This post was originally published on this site

In this blog post I mainly want to discuss the GoldenGate parameter HANDLECOLLISIONS and do some tests to find out about its reliability. I always felt very uncomfortable whenever I needed to use it. So this post is also about the desire for trust in the involved approach. Besides that I include some implementation details used in a replication setup from DB2 to Oracle.

About GoldenGate

GoldenGate is the Oracle’s ultimate solution for replication between various data sources. In most cases relational databases are in focus. But nowadays you can even replicate your data to Kafka, NoSQL databases, Hive, etc. If we stay with relational databases I want to highlight the fact that it can integrate different DBMS as source and/or target from different vendors, e.g. Oracle database, Microsoft SQL Server, MySQL, PostgreSQL, Teradata, IBM DB2 and more.

About DB2 and the Lack of Flashback Query

This post concentrates on replication from DB2 to Oracle database. Capture of changes is one aspect and fine. We just got some concerns about the question, how to make a consistent initial load. With Oracle database as a source this can be very easily accomplished, even if there is a high load on source database. The technique that is used to assure consistency is making use of flashback queries which get a consistent image of the queried data.

Later on the change data is applied as of this particular point in time. With DB2 there is no such feature which allows to read a table as of a specific time without locking.
The default DB2 isolation level is CS, cursor stability. In that level you see only committed data, but you can not be sure about the timeliness of that data. When you start a query at time x and finish at time y. The currentness of each individual read row can be anything between x and y. Of course this is only true for rows, that where changed during that time. With Oracle you would simply run a flashback query as of x. With DB2 we can’t. Please correct me if we can, this would be very useful!
A while ago I started a discussion on that on twitter: https://twitter.com/MathiasZarick/status/1499430322915659776
No better answer so far.

Create Appropriate Empty Schema on Oracle side

During the setup we need to create tables on Oracle side, which fit to our tables from source. I used the following queries on DB2 to get list of columns, information about primary keys and also secondary indexes. Make sure to have the primary keys on target tables.

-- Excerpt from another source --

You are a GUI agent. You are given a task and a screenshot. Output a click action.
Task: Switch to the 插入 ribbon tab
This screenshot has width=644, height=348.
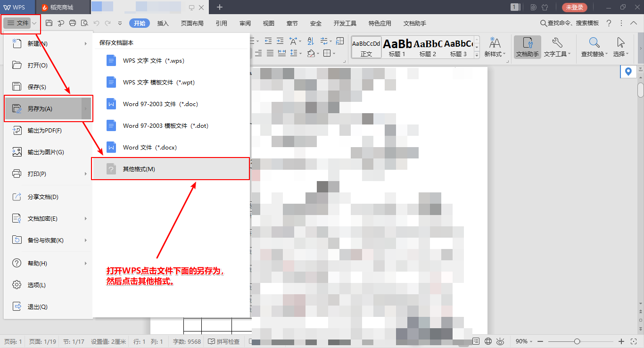(163, 23)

To get everything as comfortable as possible I decided to install Oracle Gateway for ODBC to be able to query directly from Oracle side using DB links. Those links will also be of interest when we do the initial loads later. In my examples you will find a db link with the name ODBC which points to the DB2.

List of tables with its columns, restricted to schema DB2INST1:

SELECT tbcreator,
       tbname,
       name,
       colno,
       coltype,
       length,
       scale,
       nulls,
       keyseq
FROM [email protected]
WHERE tbcreator='DB2INST1'
ORDER BY tbcreator,
         tbname,
         colno

After you get the DB2 datatypes for your tables of interest you need to decide a suitable mapping to Oracle databases here. I chose:
VARCHAR2 for CHAR and VARCHAR.
NUMBER for SMALLINT, INTEGER, DECIMAL and FLOAT.
DATE for DATE and TIME.
TIMESTAMP for TIMESTMP.
You might need more mappings for other source datatypes and you might do the mapping differently as you need it.

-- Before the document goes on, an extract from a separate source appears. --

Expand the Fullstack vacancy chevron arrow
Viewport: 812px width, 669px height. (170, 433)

List of PK columns per table (DB2 z/OS version):

SELECT indexes.name,
       indexes.creator,
       indexes.tbname,
       indexes.tbcreator,
       indexes.uniquerule,
       keys.colname,
       keys.colseq,
       keys.ordering
FROM [email protected] keys,
     [email protected] indexes
WHERE keys.ixname=indexes.name
AND keys.ixcreator = indexes.creator
AND keys.ixcreator='DB2INST1'
ORDER BY indexes.tbcreator,
         indexes.tbname,
         indexes.creator,
         indexes.name,
         colseq

List of PK columns per table (DB2 LUW version):

SELECT const.name,
       const.tbcreator,
       const.tbname,
       cols.name,
       cols.keyseq
FROM [email protected] const,
     [email protected] cols
WHERE const.tbcreator = cols.tbcreator
AND const.tbname = cols.tbname
AND const.tbcreator='DB2INST1'
AND const.constraintyp='P'
AND cols.keyseq != 0
ORDER BY cols.tbcreator,
         cols.tbname,
         cols.keyseq

The queries for secondary indexes – if you want them – query from sysibm.syskeys, sysibm.sysindexes for DB2 on z/OS, respectively from syscat.indexcoluse, syscat.indexes for DB2 on LUW. With the queries above we can create the target tables as desired. You might want to write a little program e.g. in PL/SQL to automate this task.

Setup Steps for Change Data Delivery

We will need GoldenGate for DB2 to run an extract and GoldenGate for Oracle to run a replicat. Luckily it is supported to run the extract as a remote extract, that means you don’t need to install it on the z/OS on mainframe but rather directly on the target database server and connect remotely via TCP/IP using a DB2 client.

DB2 admin needs to install certain libraries and stored procedures on DB2 z/OS side to get this running.
See https://docs.oracle.com/en/middleware/goldengate/core/21.1/installing/installing-db2-z-os.html

By the way, as of version 21 Oracle GoldenGate for DB2 is also available in the microservices architecture, which offers REST APIs to be used for deployment purposes. Until 19c it was only available for GoldenGate for Oracle, but now we can make use of it even with the other DBMSs. Anyway, my example still continues with some excerpts from classic architecture. The particular steps are quite similar with microservices
architecture.

Some DB2 client commands for cataloging for the setup in my lab:

db2 catalog tcpip node zam47 remote zam47 server 50000
db2 list node directory
db2 catalog database SAMPLE as SAMPLE at node zam47
db2 list database directory

With ggsci of Oracle GoldenGate for DB2 create an entry for GoldenGate connection and hide the password in a credentialstore/wallet:

ADD CREDENTIALSTORE
ALTER CREDENTIALSTORE ADD USER ogg PASSWORD <confidential> ALIAS [email protected]
INFO CREDENTIALSTORE
DBLOGIN SOURCEDB SAMPLE USERIDALIAS og[email protected]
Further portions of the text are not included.